Today is literally a sad day. It is holy friday. I have pondered on things and I am quite confused if i can make it to the next level in the coming school year. I do not know if I can still handle things.I always have this feeling of uncertainty on all the things that I do, which, I am trying to remove and I am on the process of doing it. I am doing well. T_T

Anyway, on the lighter side of the news, I am trying my very best to lose weight nowadays because I really have to. I am concerned of my health as well as my dying self-esteem.

That;s it. I have nothing to say more. These are all self issues which I have to remove or else I’d be ruining myself.

Irony

a month ago…

how ironical it is to proclaim myself as someone great but cannot be great in front of my students. i know, it takes time to become one but… i was really hurt when i saw a caption of my student telling that the teacher with her is the best, then when i saw our picture, i was just tagged and i was not even labeled as at least “my good adviser” or “my adviser”. it was just plainly a tag. how painful it is to be at the bottom and not even reaching the people at the top.

jealousy, i may say, but that’s just how i feel about it. i wonder, what i can do to have a better school year. honestly, i am afraid of even facing the next SY and not be considered a good one for the second time. self-esteem  meter —- very low. i want to cry but i can’t. i’ll just let this pass and sleep until i forget.

i am unknown and will always be. i promise. i’ll accept the fact that i won’t ever be recognized the way i wanted to be or even the way that would make me feel better because it would be IMPOSSIBLE.

A VERY IMPOSSIBLE THING.

things do change

it has been half a year and the school will be closing again for summer vacation in three months, without me, even realizing it. well, what happens in january, happens in january. i had just signed the letter of intent - to stay. it had sadden me because  I have been meaning to leave that school in the past and now, all i can say is to stay? how come? one thing’s for sure, i’m afraid of my mom.
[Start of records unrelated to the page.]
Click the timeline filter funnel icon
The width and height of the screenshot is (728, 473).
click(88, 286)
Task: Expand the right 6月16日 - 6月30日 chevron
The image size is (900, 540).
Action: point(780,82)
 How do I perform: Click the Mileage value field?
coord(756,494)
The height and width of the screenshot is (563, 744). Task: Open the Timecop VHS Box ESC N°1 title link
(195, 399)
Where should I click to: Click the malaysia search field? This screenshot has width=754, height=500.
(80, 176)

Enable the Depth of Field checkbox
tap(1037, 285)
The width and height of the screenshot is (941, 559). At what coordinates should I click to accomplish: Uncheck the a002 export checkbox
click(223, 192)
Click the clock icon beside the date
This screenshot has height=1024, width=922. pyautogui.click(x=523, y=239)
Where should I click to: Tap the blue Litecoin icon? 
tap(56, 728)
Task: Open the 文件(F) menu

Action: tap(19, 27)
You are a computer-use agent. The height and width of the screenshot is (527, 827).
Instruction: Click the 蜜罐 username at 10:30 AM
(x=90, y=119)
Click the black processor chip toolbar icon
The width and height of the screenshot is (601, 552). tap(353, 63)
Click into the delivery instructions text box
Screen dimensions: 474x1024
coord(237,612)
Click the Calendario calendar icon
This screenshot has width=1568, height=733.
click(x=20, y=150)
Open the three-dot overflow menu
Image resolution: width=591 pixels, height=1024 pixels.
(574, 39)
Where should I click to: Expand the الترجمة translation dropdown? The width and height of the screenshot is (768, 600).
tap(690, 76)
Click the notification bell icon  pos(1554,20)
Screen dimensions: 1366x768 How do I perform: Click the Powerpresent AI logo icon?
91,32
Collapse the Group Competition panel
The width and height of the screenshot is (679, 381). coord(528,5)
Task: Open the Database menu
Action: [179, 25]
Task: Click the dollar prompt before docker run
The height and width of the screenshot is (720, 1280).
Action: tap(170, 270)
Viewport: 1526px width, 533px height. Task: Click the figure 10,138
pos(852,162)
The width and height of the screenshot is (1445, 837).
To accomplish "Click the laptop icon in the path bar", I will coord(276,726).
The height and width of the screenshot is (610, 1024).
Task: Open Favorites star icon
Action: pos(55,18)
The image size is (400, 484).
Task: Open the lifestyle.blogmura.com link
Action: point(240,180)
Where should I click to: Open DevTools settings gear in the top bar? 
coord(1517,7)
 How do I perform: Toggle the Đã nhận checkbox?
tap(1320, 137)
I do  not know if I will have any regrets of not resigning. One thing’s for sure, I will be staying for another year, take all the sacrifices and another year of devastating moments. The door was open for me to leave but I stayed inside instead. :(( I have to live with my decisions, otherwise, I would be considered immature again for the Nth time. I want to grow, that’s why I am doing this.

God would definitely be with me in this. I hope he’ll be with me along the path, as I finish another academic year.